Saturday, December 11, 2010

a morning full of memories

I started writing this on a warm and sunny September day. The sky was the color of a bright chunk of turquoise, the sweet sounds of singing birds in the back yard and the chaotic noise of construction coming from the house across the street, coupled with the distant wail of police sirens, reminded me of San Francisco, and of a time I flew down there a few years ago to hang out with my older brother Jim for a week or so before the cancer that was sapping his strength left him unable to savor the warm sun and a trip to a favorite bookstore.

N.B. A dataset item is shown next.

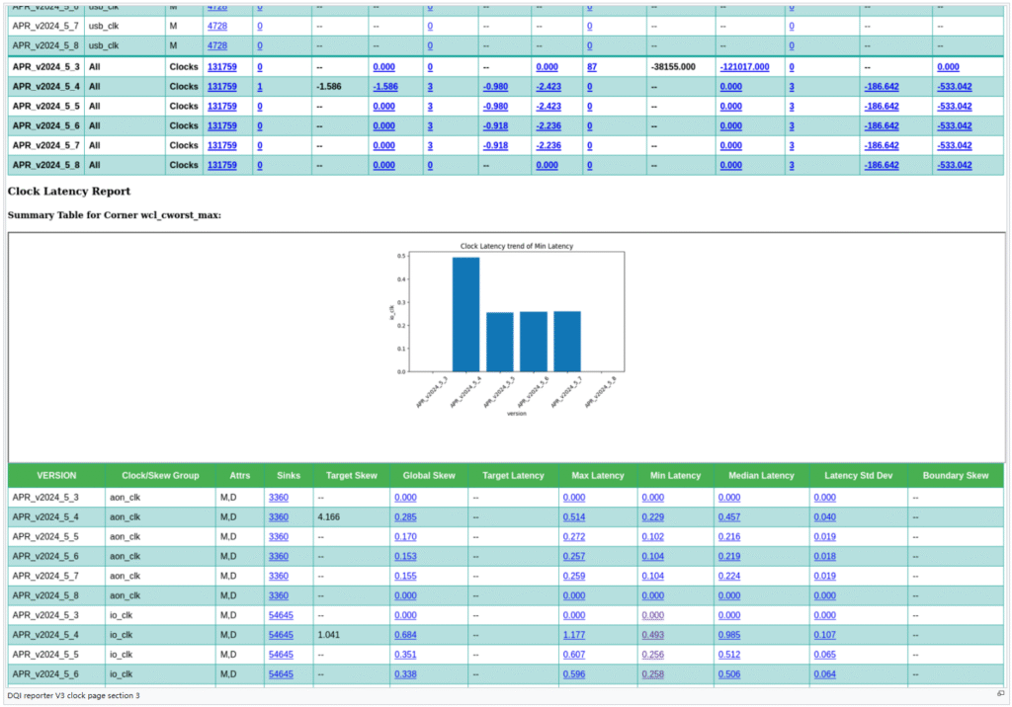Open the -121017.000 link in APR_v2024_5_3 row
Image resolution: width=1012 pixels, height=707 pixels.
(x=744, y=66)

He wanted to take me over to this bookstore in Bernal Heights, my old neighborhood, knowing I loved rummaging around the musty used books as much as he did. It took awhile for him to get up the strength to get dressed and out the door (as much a mental preparation as a physical one) which in part involved waiting for his morphine to kick in, and then for the inevitable nausea to pass. It was difficult to witness his pain and determination to rise to the occasion. I'm sure he felt he may not get another chance to spend time with me in this way.
When we finally got out the door of his apartment, he was bundled up snugly against the warm breeze, overkill at the moment, but in anticipation of the fog that would soon come tumbling over Twin Peaks into the warm valley of the Mission District. It struck me then that I'd never seen him in more than a denim jacket layered over a sweatshirt in all the years he'd lived there. Now his body was betraying him, his internal thermostat suddenly unreliable.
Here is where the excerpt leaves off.